To lead the CIA, Trump chose Rep. Mike Pompeo (R-KS), someone who is so pro-surveillance that he introduced legislation to restore domestic collection powers that were taken from the NSA in the wake of the Snowden leaks. FreedomWorks called the billBig Brother on steroids,” and with both sides of the aisle fighting it, Pompeo’s ideas never got out of committee. In 2016, Pompeo co-authored an opinion piece with David B. Rivkin Jr. in which he called for the reinstatement of bulk metadata collection. His goal is to create and build a “comprehensive, searchable database” of any American who regularly uses the internet.

The Director of National Intelligence position is to be filled by former Senator Dan Coats, a Republican from Indiana. Coats wrote an op-ed in 2013 immediately following the Snowden leaks titled “To My Congressional Colleagues: Stop the NSA Grandstanding,” in which he defended the surveillance state and outlined his support for some of the very programs that were later found unconstitutional and limited or ended entirely. Coats also voted against the 2015 USA Freedom Act, legislation that attempted to constrain the domestic surveillance programs.

One former NSA official told NBC News that he believes Trump “is going to be a guy who is probably going to mandate back doors” into software and devices, a move that has long been advocated against  by many conservatives and security researchers for both constitutional and technical reasons.

These choices and others are causing a significant amount of worry for both conservatives and liberals.

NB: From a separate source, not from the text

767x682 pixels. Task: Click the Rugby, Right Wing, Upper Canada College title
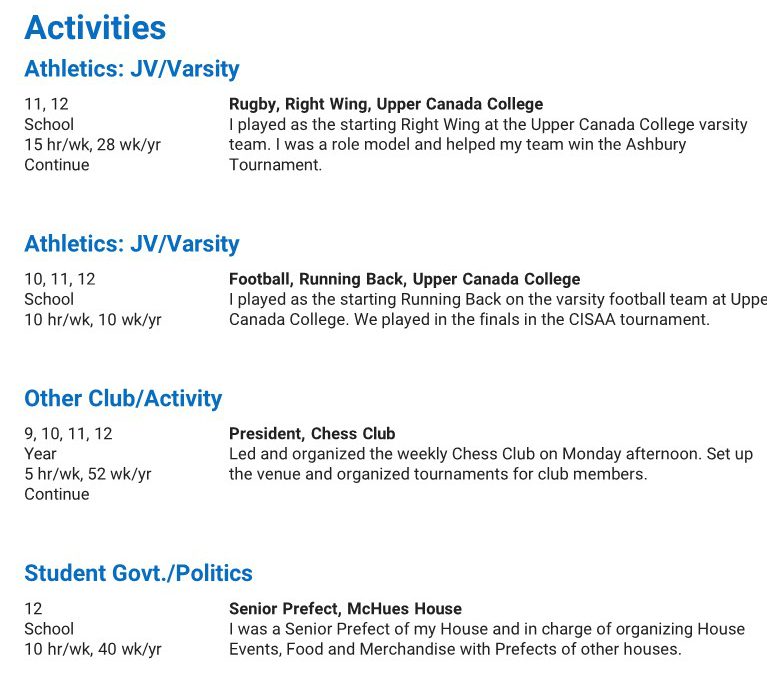click(386, 104)
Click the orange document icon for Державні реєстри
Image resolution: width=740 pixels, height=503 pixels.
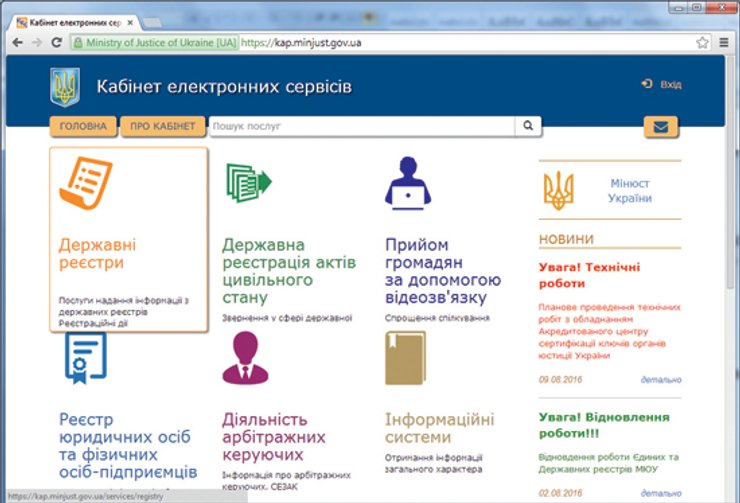click(x=85, y=184)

Many conservatives feel that the existence of the surveillance state is something that encroaches upon and even violates the Constitutional rights of Americans. Conservative groups like the Tenth Amendment Center, who maintains a section of its website devoted to domestic surveillance, are not alone.

On the left, the handwringing has nothing to do with privacy rights for conservatives, or constitutionalists, or ‘right-wing conspiracy nuts,’ but Muslims and the LGBTQ community. The Intercept went so far as to publish a guide for “Surveillance Self-Defense Against the Trump Administration.”  Liberals openly worry that Trump will usher in a horrifying world where gays are put in concentration camps and Muslims will be treated like Jews in 1940 Germany. While the hyperbole is somewhat tiring (and they certainly don’t care about federal overreach in surveillance against those they disagree with), an expanded surveillance state is something worth questioning.

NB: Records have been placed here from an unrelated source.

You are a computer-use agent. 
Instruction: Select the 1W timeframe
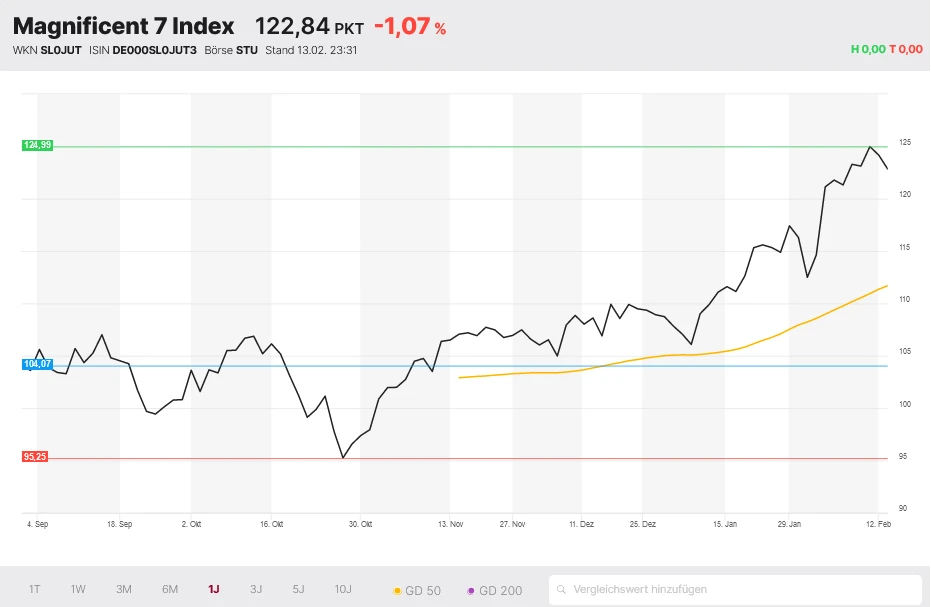(x=79, y=590)
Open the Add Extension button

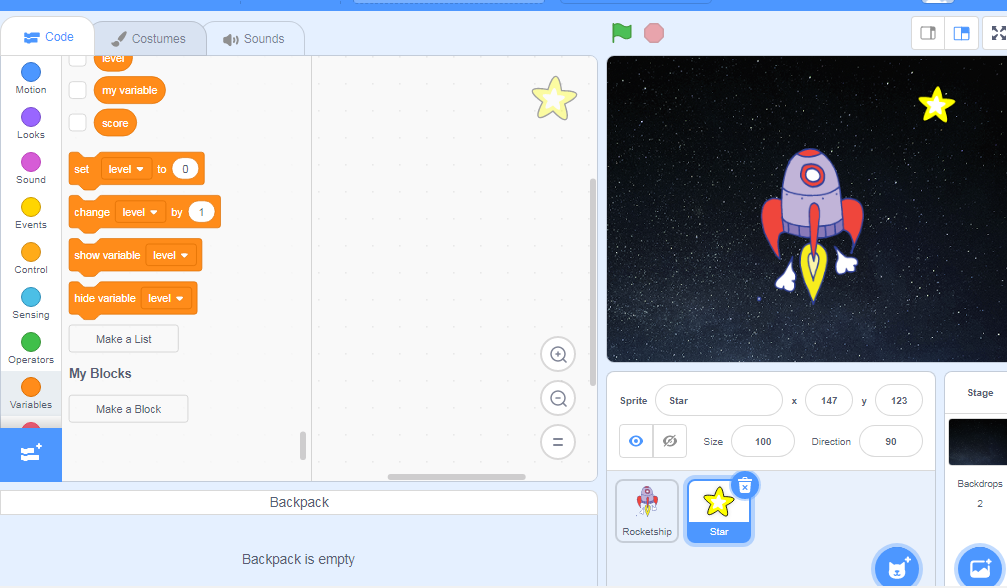(x=31, y=454)
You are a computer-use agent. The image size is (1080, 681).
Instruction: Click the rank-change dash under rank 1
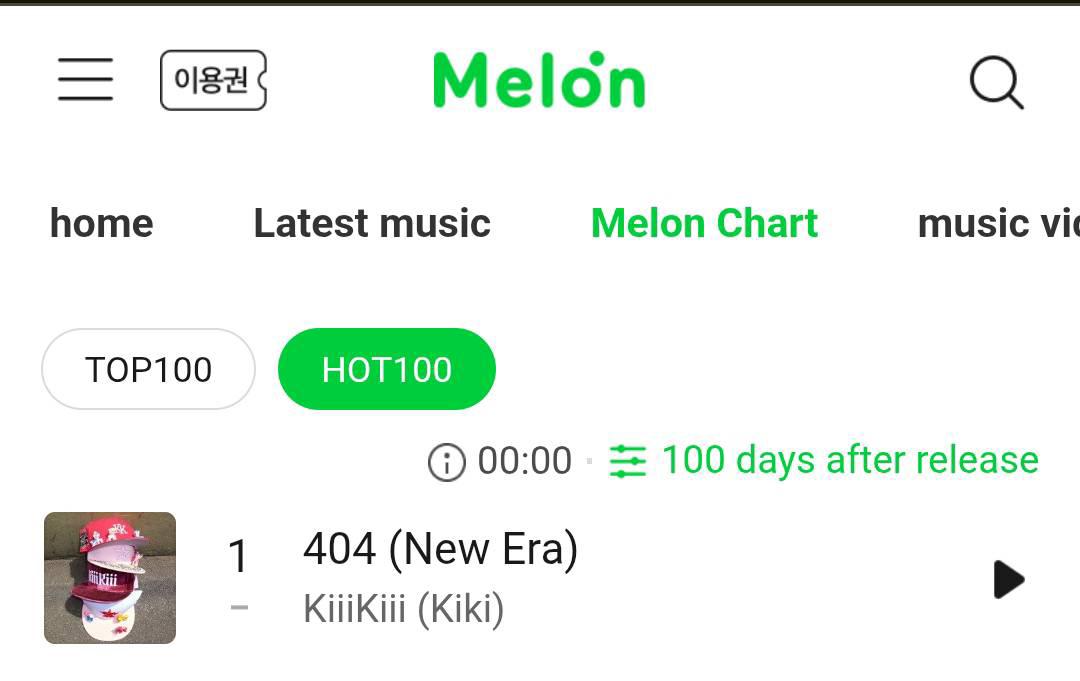(239, 605)
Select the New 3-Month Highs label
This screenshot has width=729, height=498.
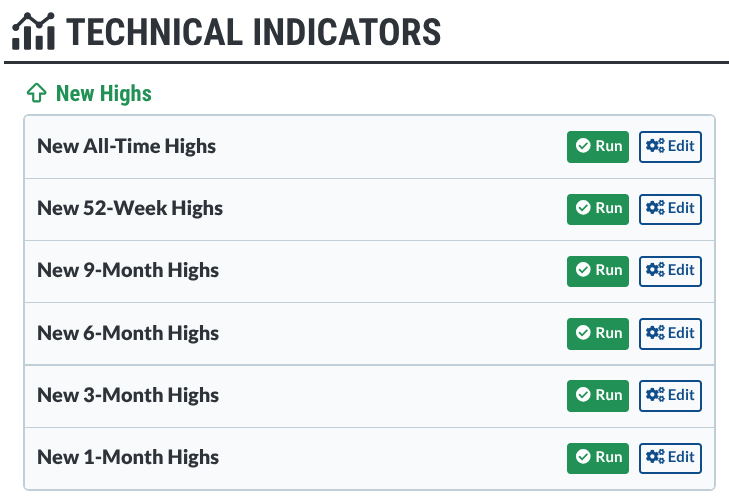pyautogui.click(x=128, y=395)
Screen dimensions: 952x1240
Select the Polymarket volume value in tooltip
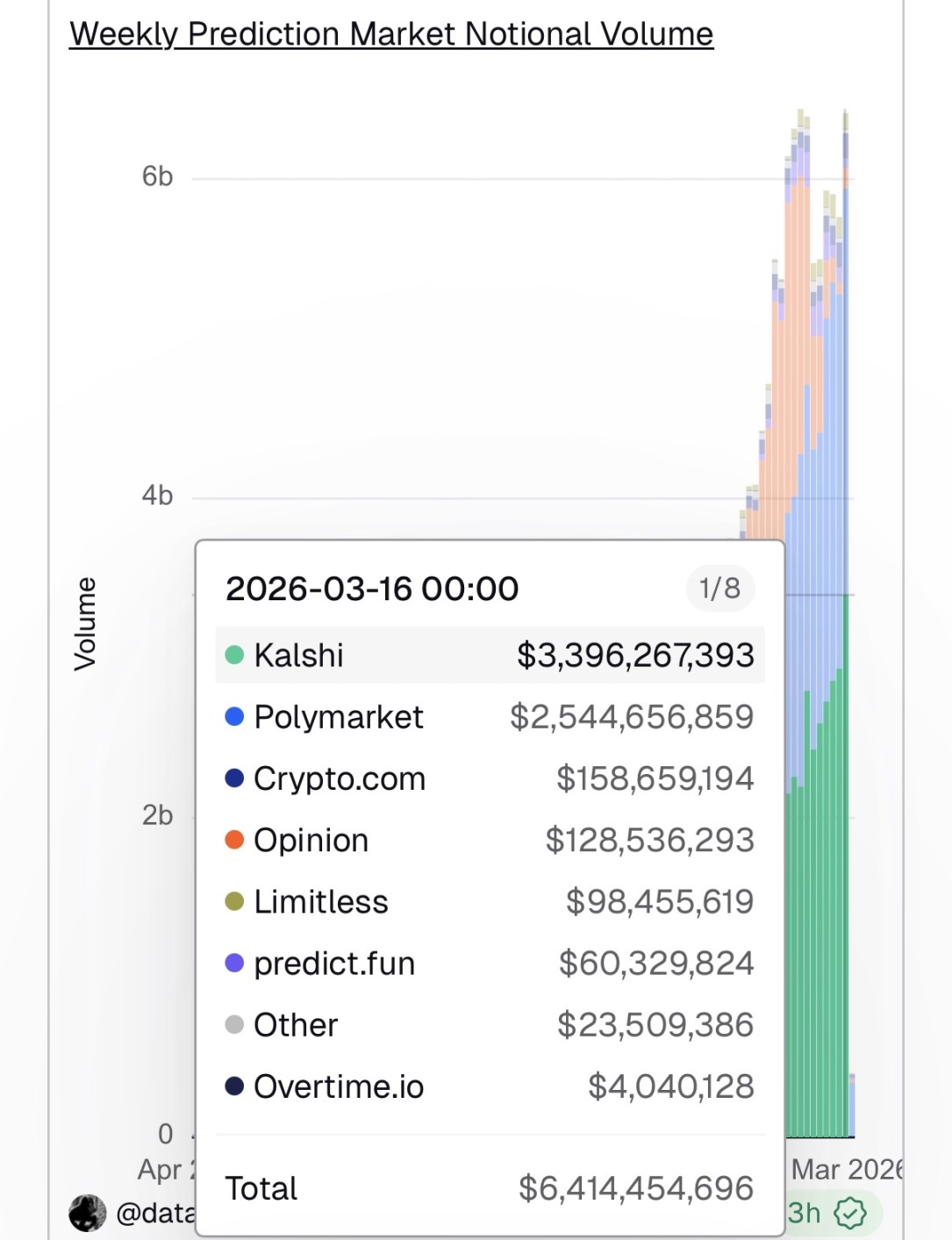(x=632, y=717)
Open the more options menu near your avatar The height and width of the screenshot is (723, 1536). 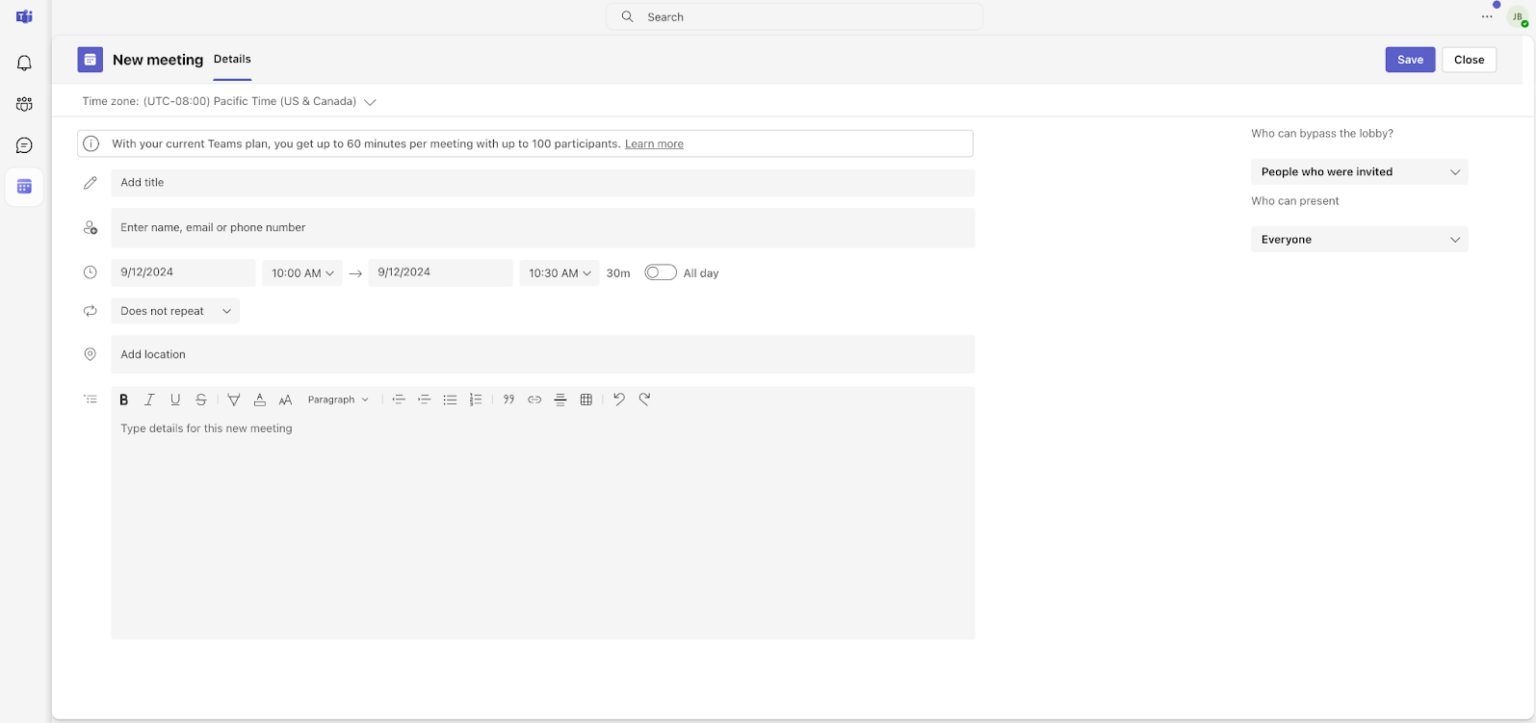(x=1487, y=17)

In 2014, the Pew Research Center found that on the issue of surveillance, the left and right were oddly united in their opposition, with “steadfast conservatives” and “solid liberals” making up the largest demographic of disapproval.

The topic of surveillance, whether it keeps Americans more safe, and whether it’s constitutional is an issue that has been hotly contested and debated, even among members of the same political party.

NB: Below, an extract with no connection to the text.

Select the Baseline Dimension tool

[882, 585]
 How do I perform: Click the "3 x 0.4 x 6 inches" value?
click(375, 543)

Senators like Rand Paul and Ted Cruz have stood in opposition to the wide-spread domestic collection programs as unconstitutional and even immoral, while other lawmakers—like Rep. Mike Pompeo—have seen the programs as necessary for the safety of all Americans. Philip Jenkins wrote in 2015 that “Trump is right [about surveillance in mosques]. The only thing he is doing wrong is talking about it publicly.”

As Trump prepares to take office, his position on surveillance of Americans citizens’ remains to be seen. If his administration picks are any indication, however, Americans could see some changes in their personal privacy—regardless of their politics.